ABSTRACT

Rent seeking is the pursuit of preferential treatment (such as monopolistic or oligopolistic rights) and thereby higher level of profits or proceeds than would otherwise be available under market competition. Rent is generated if supply is artificially restrained while demand stays strong, hence consumers are forced or willing to pay a premium to purchase a product. Companies given exclusive rights to manufacture or market a product are engaged in rent seeking if they have spent their resource to lobby or even corrupt the government so as to obtain and maintain their secured market.
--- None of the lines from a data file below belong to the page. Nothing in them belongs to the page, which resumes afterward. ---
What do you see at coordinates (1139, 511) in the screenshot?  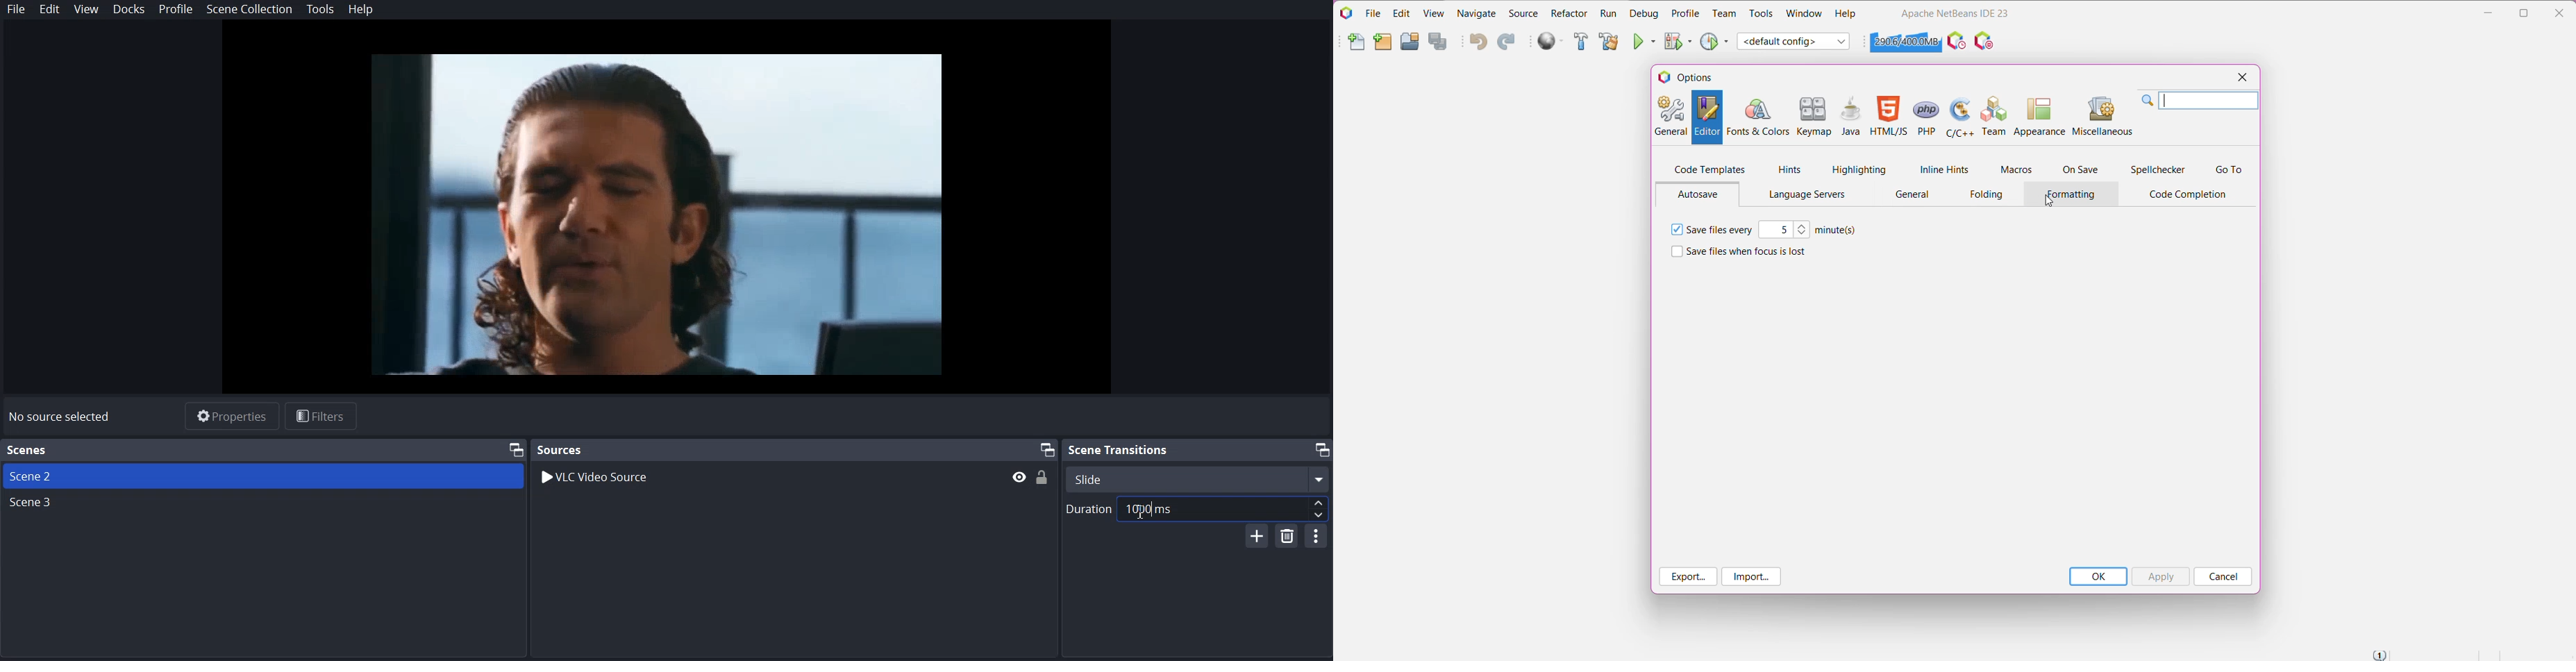 I see `Text Cursor` at bounding box center [1139, 511].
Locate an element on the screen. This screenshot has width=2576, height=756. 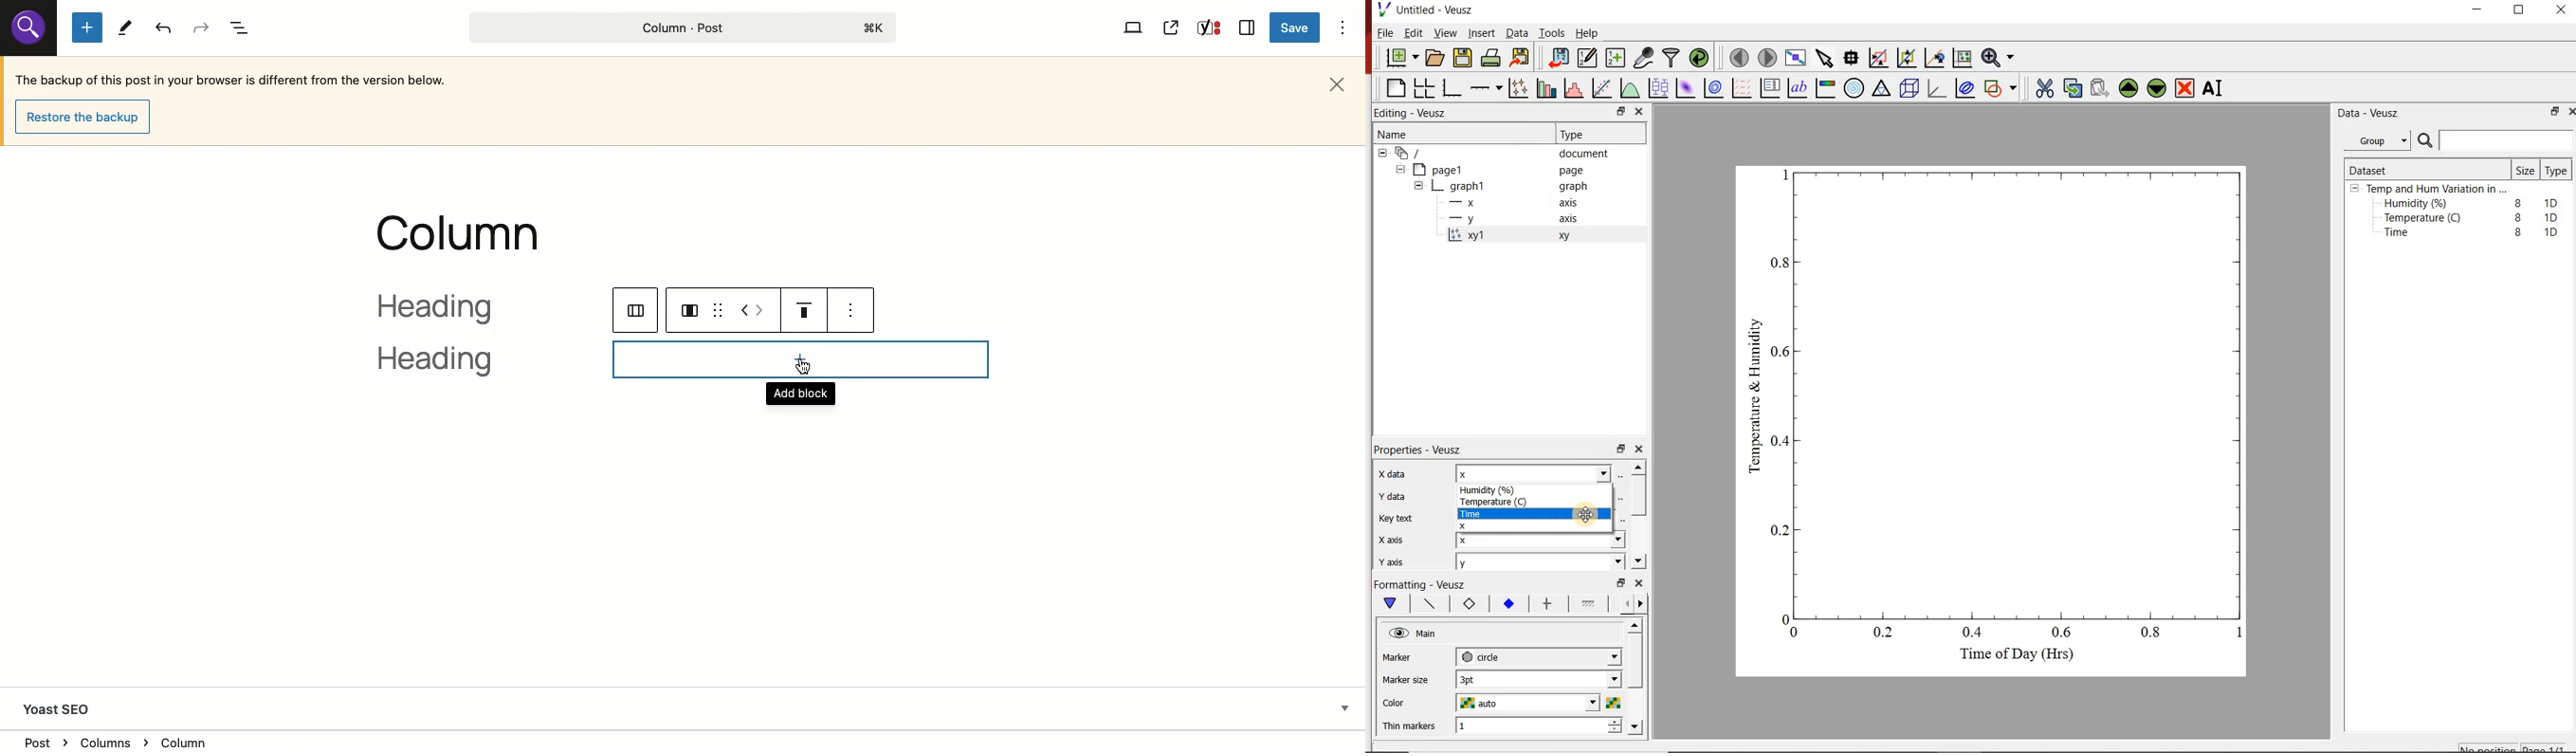
Marker is located at coordinates (1408, 659).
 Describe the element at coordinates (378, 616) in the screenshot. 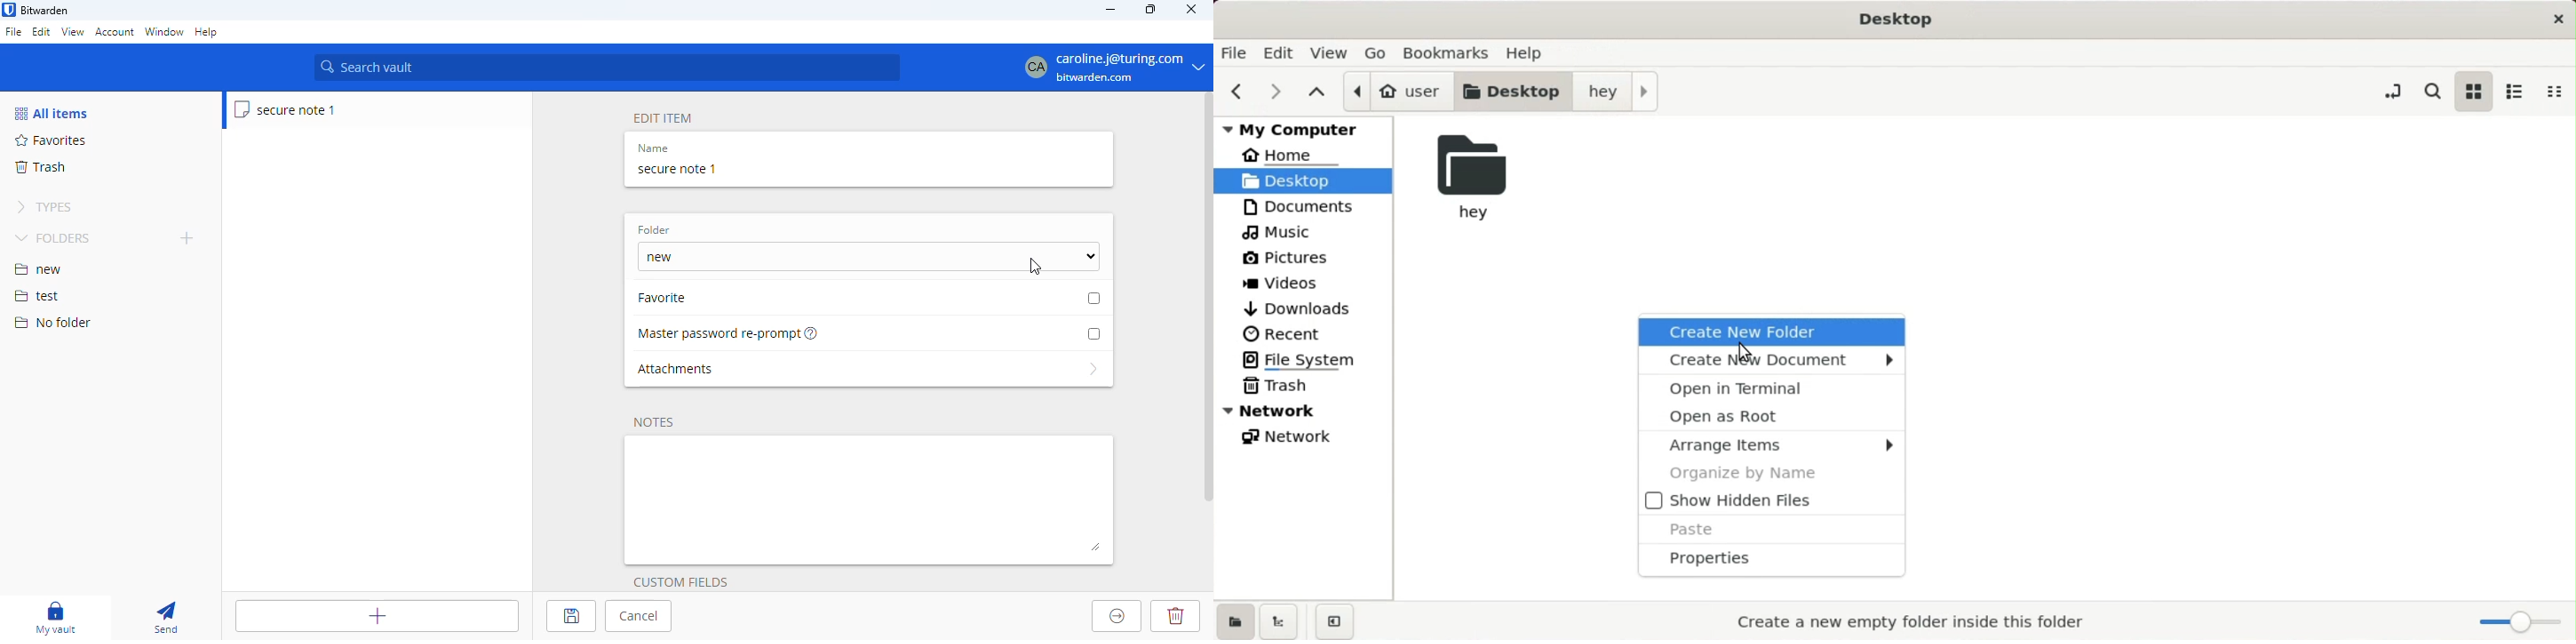

I see `add item` at that location.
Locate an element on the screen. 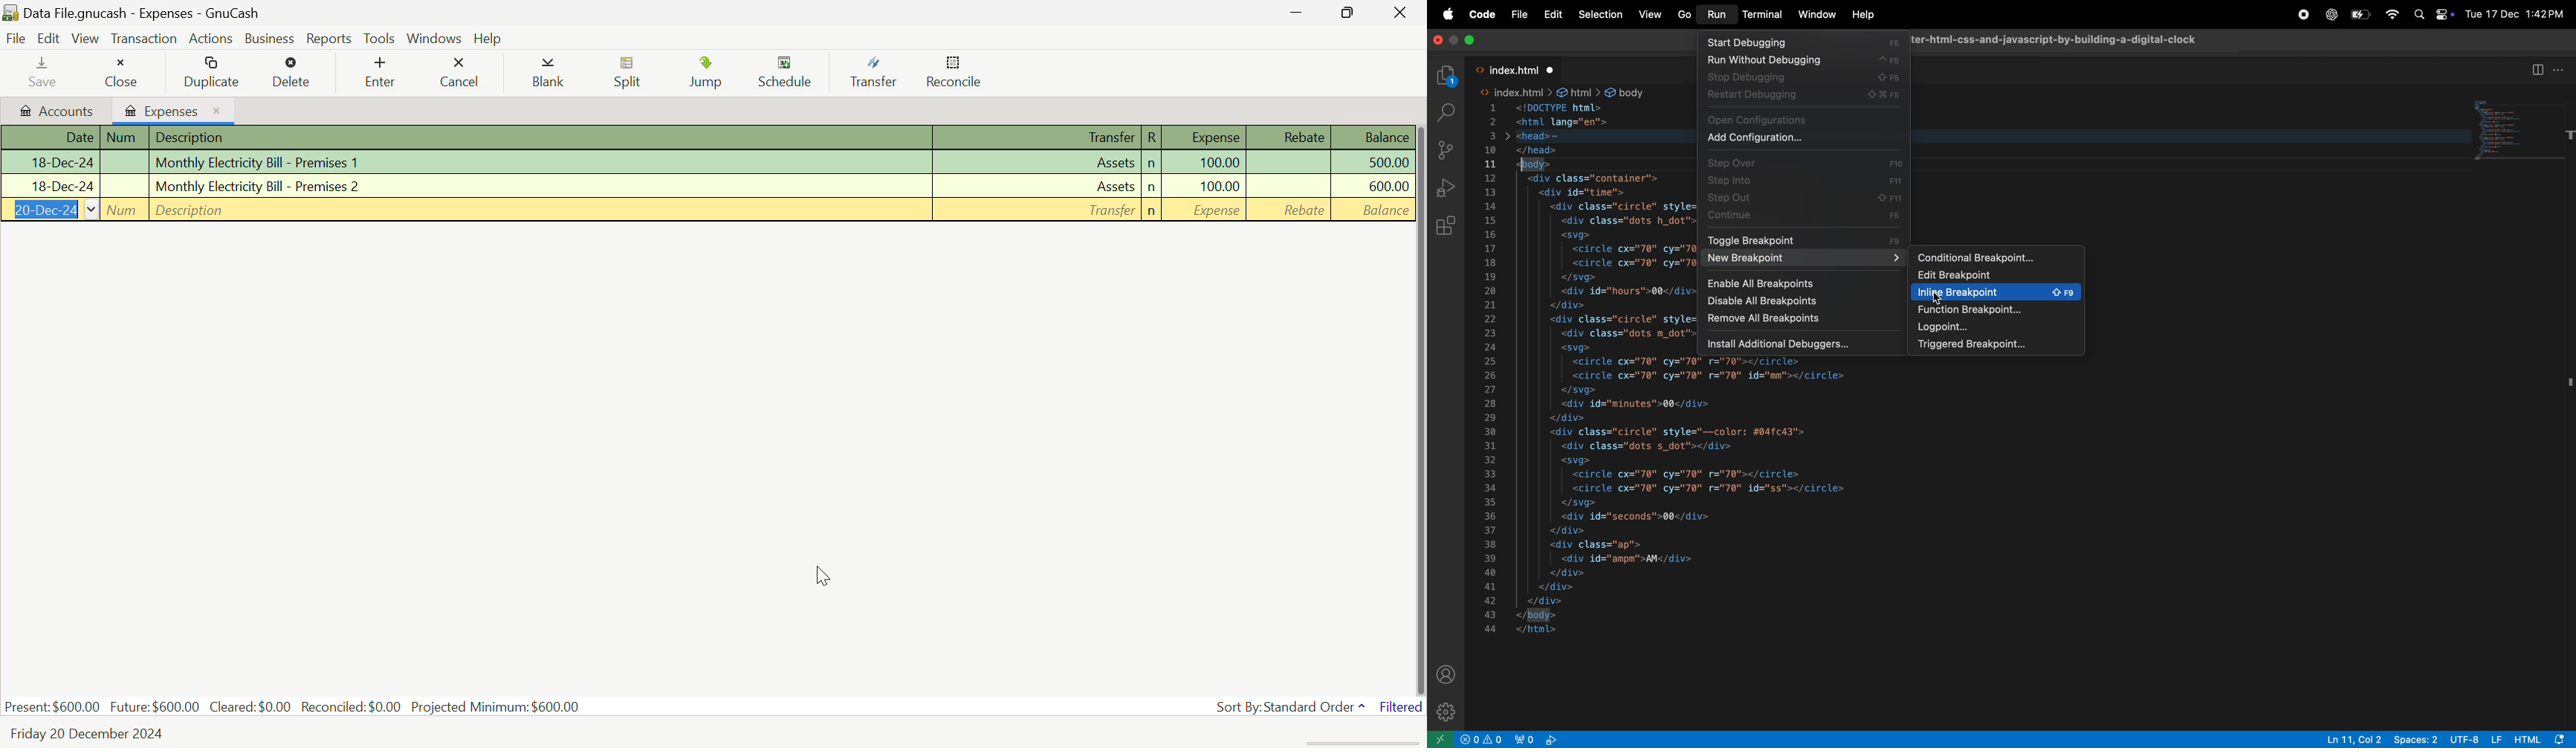 The height and width of the screenshot is (756, 2576). Amount is located at coordinates (1218, 161).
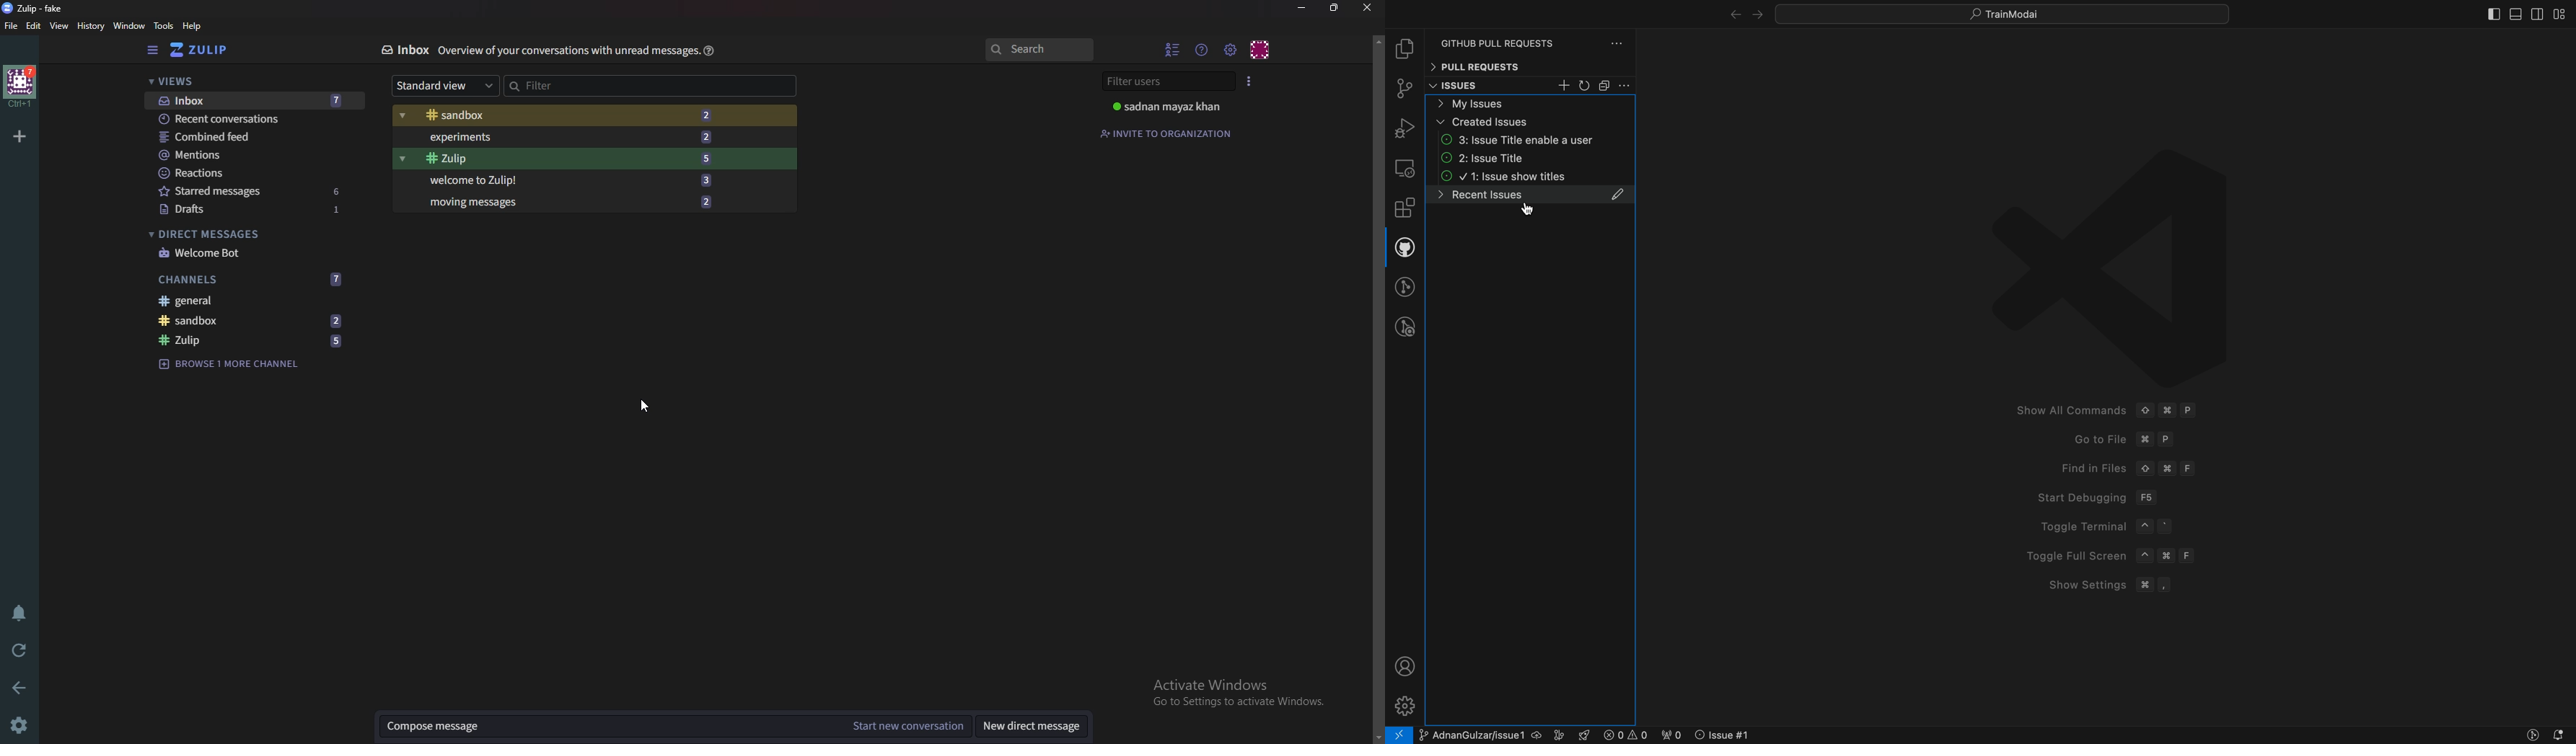 The width and height of the screenshot is (2576, 756). What do you see at coordinates (1237, 686) in the screenshot?
I see `Activate Windows
Go to Settings to activate Windows.` at bounding box center [1237, 686].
Rent seeking is generally conceived as a socially wasteful and unproductive behavior.1 However, if astutely crafted, rent may be used to induce entrepreneurship.2 Business tycoons that led the South Korean charge into world markets were indeed rent seekers to begin with.3 Yet, rent seekers may not turn into entrepreneurs; as the Philippines under Marcos vividly demonstrated, rent seekers often abused their privileges, plundering the market without developing their nation’s industrial capacity (they remained infants that never grew up). Bad rent seeking is often more prevalent than good rent seeking. Moreover, rent seeking can be easily intermeshed with corruption, where public authority is used for personal gains through embezzlement, bribery, kickback, and so on. This chapter does not intend to make a case for or against rent seeking. Instead, its modest goal is to examine the nature and identify the locale, scopes, and types of rent seeking in China’s electricity industry.